__Exercise prompt__. Please copy the lines starting with the line that contains "Identify the location of contextual" and going on through the line that contains "(628, 390).", swapping "Paris" for "Lyon" and leaving everything else unchanged.

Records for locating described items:
(begin)
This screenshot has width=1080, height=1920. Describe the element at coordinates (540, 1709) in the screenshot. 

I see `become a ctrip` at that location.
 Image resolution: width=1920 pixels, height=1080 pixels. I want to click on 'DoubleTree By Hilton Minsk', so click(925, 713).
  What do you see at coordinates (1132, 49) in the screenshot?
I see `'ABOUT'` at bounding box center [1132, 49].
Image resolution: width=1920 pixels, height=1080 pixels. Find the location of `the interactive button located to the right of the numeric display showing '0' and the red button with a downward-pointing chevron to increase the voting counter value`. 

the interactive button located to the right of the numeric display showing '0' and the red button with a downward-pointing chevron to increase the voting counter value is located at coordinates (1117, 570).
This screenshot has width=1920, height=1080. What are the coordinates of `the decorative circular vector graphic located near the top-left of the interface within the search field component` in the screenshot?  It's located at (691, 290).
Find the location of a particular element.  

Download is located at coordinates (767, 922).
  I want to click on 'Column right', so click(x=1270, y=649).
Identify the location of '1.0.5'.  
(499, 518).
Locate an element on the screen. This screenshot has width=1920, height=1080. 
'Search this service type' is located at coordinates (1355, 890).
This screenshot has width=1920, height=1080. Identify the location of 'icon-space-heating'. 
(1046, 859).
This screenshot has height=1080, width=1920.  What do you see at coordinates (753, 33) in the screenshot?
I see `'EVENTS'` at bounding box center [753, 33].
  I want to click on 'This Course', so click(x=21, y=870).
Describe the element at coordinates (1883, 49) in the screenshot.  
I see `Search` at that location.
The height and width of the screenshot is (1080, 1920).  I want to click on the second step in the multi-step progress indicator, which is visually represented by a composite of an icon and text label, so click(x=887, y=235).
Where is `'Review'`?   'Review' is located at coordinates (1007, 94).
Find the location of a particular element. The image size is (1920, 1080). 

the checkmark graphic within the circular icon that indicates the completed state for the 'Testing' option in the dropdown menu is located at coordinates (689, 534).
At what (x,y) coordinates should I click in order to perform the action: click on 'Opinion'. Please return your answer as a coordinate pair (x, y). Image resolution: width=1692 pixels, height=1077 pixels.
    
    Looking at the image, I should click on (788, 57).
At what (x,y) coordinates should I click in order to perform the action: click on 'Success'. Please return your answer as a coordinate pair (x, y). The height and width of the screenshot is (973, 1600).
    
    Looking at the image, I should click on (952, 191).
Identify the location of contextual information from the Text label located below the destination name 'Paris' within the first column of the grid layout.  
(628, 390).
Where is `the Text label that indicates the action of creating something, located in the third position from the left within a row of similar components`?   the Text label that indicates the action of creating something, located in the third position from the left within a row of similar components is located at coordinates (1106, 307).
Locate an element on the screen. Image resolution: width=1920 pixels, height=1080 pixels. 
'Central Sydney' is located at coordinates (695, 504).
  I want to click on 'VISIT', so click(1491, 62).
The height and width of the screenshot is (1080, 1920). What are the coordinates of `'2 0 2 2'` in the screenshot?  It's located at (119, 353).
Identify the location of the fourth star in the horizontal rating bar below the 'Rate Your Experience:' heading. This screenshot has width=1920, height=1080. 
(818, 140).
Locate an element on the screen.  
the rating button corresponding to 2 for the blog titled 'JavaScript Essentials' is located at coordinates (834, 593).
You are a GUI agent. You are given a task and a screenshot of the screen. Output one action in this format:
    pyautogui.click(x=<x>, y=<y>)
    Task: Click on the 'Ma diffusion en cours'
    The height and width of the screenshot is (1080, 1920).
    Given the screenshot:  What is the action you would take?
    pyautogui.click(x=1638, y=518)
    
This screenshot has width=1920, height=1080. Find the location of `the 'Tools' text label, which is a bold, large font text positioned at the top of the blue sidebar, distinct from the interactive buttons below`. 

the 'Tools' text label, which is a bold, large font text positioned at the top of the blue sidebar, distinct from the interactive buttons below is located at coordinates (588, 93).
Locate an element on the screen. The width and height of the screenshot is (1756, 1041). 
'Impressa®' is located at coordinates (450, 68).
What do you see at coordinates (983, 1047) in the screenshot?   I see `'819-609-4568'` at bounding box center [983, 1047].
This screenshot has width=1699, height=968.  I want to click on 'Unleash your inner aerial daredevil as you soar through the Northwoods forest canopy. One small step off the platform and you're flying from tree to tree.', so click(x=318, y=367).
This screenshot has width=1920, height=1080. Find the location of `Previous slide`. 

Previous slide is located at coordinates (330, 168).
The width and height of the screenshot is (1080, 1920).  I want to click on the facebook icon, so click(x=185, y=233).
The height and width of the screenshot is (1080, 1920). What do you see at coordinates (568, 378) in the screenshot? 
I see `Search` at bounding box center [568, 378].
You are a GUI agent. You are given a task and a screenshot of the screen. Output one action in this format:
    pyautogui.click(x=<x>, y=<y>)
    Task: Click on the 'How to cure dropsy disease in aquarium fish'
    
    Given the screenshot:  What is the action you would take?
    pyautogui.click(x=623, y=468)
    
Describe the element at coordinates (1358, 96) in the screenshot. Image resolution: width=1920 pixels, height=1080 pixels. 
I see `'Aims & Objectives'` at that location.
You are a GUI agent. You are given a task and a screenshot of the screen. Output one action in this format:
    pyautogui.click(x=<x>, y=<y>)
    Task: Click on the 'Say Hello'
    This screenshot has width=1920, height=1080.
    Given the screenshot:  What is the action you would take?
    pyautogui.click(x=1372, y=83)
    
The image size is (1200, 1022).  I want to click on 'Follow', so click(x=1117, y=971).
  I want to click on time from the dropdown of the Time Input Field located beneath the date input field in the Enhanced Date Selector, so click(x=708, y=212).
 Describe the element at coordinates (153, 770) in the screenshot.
(end)
__Completed exercise__.
Identify the location of contextual information from the Text label located below the destination name 'Lyon' within the first column of the grid layout.  
(628, 390).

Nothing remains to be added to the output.